» Prompt
Transcribe exactly, leaving out pictures, the lines from the one that holds "Given: Switch to the Optionen tab" through the end of the data below, including both end lines and no others.

» Given entries
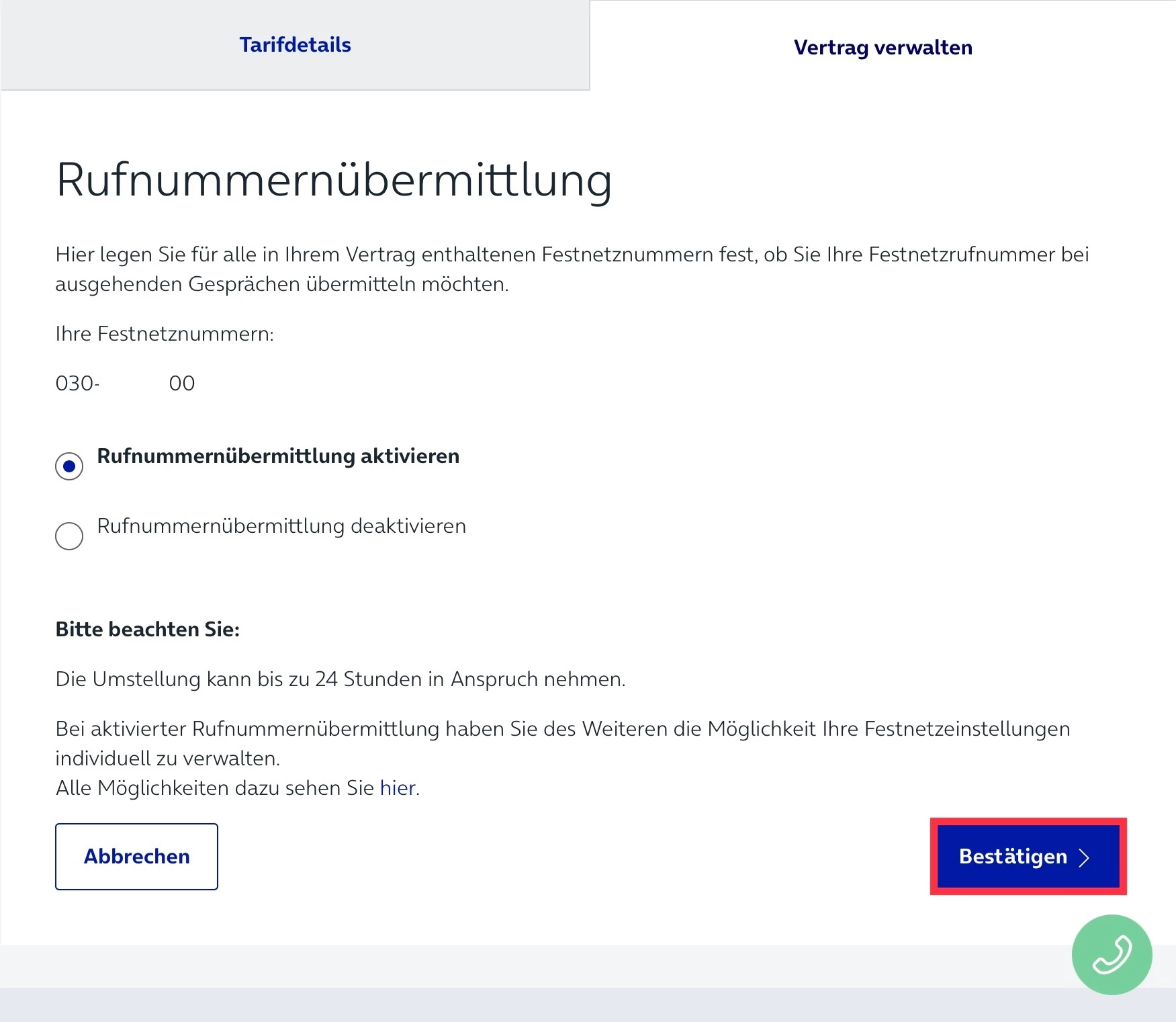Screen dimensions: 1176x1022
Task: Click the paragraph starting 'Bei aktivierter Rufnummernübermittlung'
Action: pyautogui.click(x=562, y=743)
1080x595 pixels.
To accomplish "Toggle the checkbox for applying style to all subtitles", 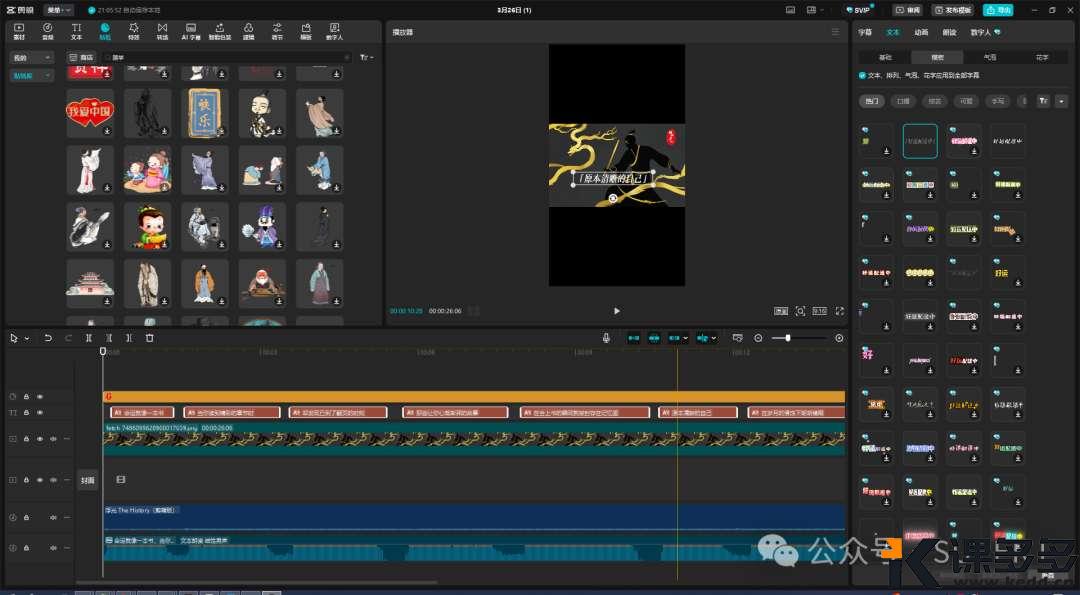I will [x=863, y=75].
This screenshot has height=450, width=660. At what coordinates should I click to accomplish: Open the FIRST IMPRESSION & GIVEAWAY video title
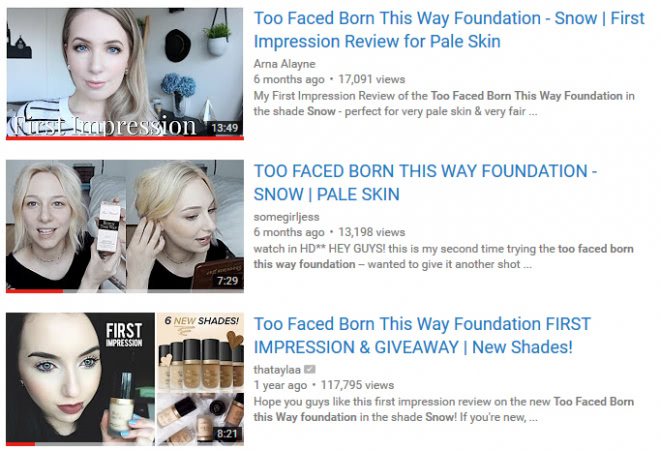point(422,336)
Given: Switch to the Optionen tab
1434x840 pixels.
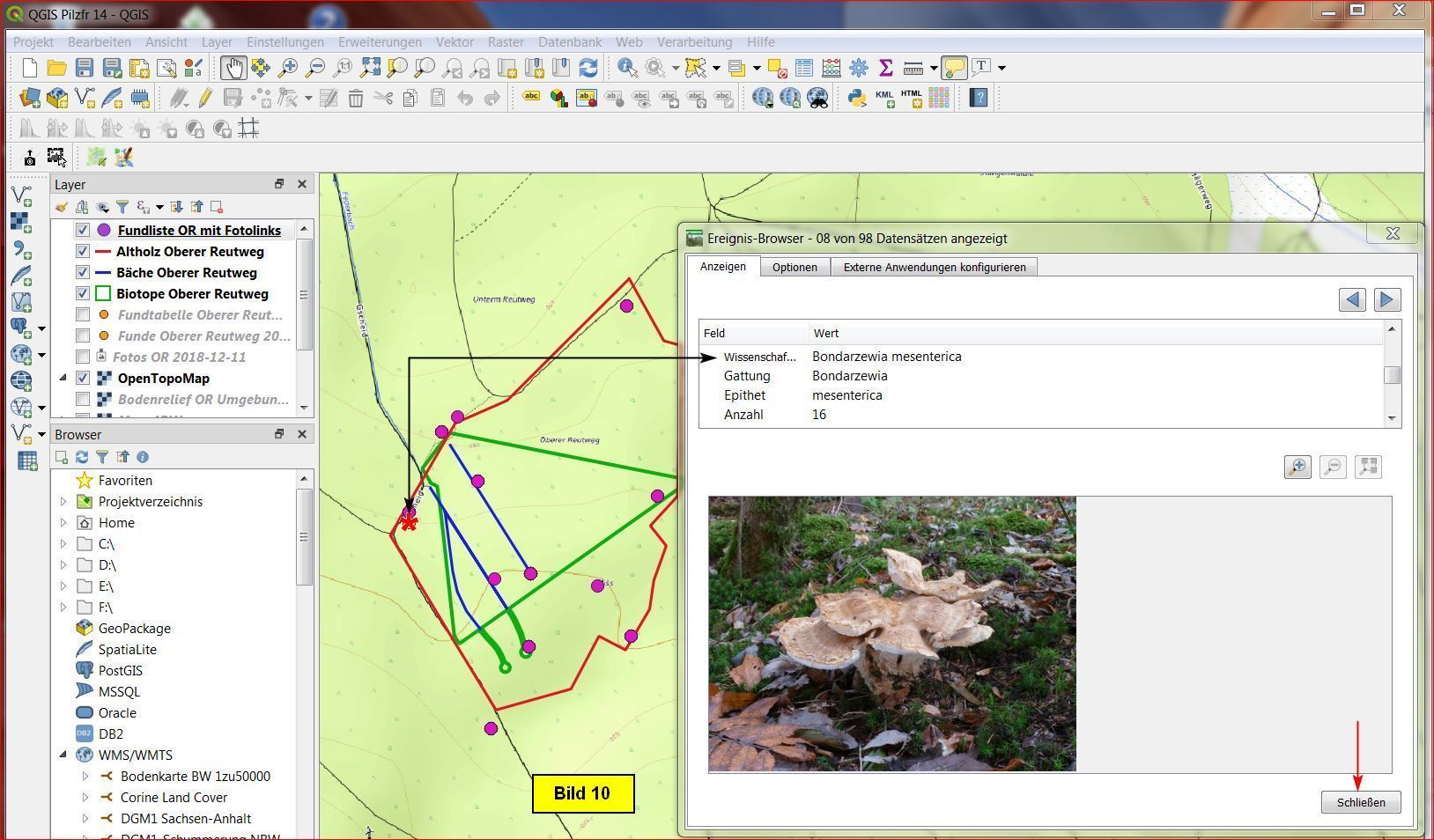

» Finished task
Given: Switch to the Optionen tab
1434x840 pixels.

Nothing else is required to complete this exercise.